┌──
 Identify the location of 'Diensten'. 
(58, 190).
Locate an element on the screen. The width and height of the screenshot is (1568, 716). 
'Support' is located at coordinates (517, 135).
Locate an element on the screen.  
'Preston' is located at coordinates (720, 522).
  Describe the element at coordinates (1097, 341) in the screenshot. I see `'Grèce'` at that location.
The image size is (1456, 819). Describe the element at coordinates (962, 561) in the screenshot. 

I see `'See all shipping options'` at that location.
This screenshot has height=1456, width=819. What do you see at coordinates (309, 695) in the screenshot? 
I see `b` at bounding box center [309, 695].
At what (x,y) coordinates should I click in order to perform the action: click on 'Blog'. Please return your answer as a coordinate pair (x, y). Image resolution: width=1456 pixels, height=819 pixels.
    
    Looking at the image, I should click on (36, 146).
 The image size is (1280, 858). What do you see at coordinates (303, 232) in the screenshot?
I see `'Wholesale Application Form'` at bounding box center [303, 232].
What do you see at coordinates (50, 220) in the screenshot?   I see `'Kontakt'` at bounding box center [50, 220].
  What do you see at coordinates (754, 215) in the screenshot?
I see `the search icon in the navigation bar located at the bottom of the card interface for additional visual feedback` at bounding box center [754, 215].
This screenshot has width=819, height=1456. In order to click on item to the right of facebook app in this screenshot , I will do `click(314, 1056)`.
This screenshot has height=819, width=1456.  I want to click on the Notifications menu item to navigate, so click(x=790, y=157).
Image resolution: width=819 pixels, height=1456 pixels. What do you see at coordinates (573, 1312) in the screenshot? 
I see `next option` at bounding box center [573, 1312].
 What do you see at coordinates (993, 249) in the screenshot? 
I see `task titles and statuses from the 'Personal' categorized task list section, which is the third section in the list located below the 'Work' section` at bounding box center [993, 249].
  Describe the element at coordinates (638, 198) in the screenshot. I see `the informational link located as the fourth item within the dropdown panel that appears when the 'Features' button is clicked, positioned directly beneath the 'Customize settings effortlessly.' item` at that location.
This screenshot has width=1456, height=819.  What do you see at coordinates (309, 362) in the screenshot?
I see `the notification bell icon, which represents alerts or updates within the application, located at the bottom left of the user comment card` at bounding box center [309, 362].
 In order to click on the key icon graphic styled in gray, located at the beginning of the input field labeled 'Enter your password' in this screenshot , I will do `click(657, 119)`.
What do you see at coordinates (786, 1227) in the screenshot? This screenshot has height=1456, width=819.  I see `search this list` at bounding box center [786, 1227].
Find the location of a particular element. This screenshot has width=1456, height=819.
└──
▶ _TASK DESCRIPTION_
Show each line of the records above that contains the word "pixels", copying each line in full. Case counts.

▶ _SOLUTION TO THIS EXERCISE_
At what (x,y) coordinates should I click in order to perform the action: click on 'Blog'. Please return your answer as a coordinate pair (x, y). Image resolution: width=1456 pixels, height=819 pixels.
Image resolution: width=819 pixels, height=1456 pixels. What do you see at coordinates (573, 1312) in the screenshot? 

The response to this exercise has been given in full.